Rational functions are fractions of polynomials

\[ p(x) = \frac { a_n x^n + a_{n-1} x^{n-1} + \cdots + a_3 x^3 + a_2 x^2 + a_1 x + a_0 } { b_m x^m + b_{m-1} x^{m-1} + \cdots + b_3 x^3 + b_2 x^2 + b_1 x + b_0 } \]

where the $a_k$ and $b_k$ are real numbers and $a_n \ne 0$ and $b_m \ne 0$.

Again, we prefer polynomials in factored form.

Therefore, usually our first step is to transform the rational function to look like

\[ p(x) = \frac { a (x-r_n)(x-r_{n-1}) \cdots (x-r_2)(x-r_1) } { b (x-s_m)(x-s_{m-1}) \cdots (x-s_2)(x-s_1) } \]

And, again, we will be able to obtain a product of linear factors with the addition of complex numbers. With real numbers we can get these products to consist only of linear and irreducible quadratics. Therefore, we will leave factors of irreducible quadratics to the next course.

As our first step, let’s consider rational functions that do factor into linear factors with real numbers.
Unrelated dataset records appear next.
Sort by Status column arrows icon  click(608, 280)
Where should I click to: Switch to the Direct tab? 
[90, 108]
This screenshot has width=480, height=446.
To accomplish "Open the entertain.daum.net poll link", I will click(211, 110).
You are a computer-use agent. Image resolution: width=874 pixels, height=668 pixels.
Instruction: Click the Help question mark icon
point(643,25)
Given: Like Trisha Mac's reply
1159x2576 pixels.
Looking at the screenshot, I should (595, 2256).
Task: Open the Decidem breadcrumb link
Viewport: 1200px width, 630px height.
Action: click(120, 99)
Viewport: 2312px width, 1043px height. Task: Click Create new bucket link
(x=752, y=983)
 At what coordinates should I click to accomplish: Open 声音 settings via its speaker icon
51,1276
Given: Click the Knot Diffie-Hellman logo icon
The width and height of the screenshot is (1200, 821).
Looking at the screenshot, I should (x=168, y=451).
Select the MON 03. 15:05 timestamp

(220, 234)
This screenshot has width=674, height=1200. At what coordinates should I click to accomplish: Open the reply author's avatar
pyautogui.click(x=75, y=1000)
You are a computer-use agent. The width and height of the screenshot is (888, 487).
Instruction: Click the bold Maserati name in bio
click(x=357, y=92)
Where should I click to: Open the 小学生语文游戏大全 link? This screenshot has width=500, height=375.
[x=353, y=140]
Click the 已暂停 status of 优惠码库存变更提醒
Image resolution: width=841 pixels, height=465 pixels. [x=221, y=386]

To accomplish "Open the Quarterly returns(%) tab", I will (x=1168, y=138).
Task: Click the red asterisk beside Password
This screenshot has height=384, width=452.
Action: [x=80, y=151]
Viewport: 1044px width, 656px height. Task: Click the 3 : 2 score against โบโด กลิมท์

Finally, we would like to clean up the factors and group them together

\[ p(x) = \frac { a (x-r_n)^{e_n} (x-r_{n-1})^{e_{n-1}} \cdots (x-r_2)^{e_2} (x-r_1)^{e_1} } { b (x-s_m)^{f_m} (x-s_{m-1})^{f_{m-1}} \cdots (x-s_2)^{f_2} (x-s_1)^{f_1} } \]

Reduced Form

Shared Roots

Suppose the numerator and denominater share a root, $r_i = s_j$. Then we can reduce the expression but we must remember that $s_j$ is not in the domain.

With that reduction in mind, let’s assume that we have reduced the rational expression and there are no shared roots between the numerator and denominator.

No Shared Roots

In this case, all of the roots are distinct

$r_i \ne s_j$ for all possible $i$ and $j$
$r_i \ne r_j$ for all possible $i$ and $j$
$s_i \ne s_j$ for all possible $i$ and $j$

With this we can analyze our rational function from the perspective of the roots.

$\blacktriangleright $ Numerator

The numerator is a polynomial. Each factor gives a root or zero of the function, which corresponds to an intercept on the graph.

If the multiplicity of the root is odd, then the function changes sign and the graph crosses the axis at this intercept. If the multiplicity of the root is even, then the graph does not cross the axis at this intercept and the function maintains its sign.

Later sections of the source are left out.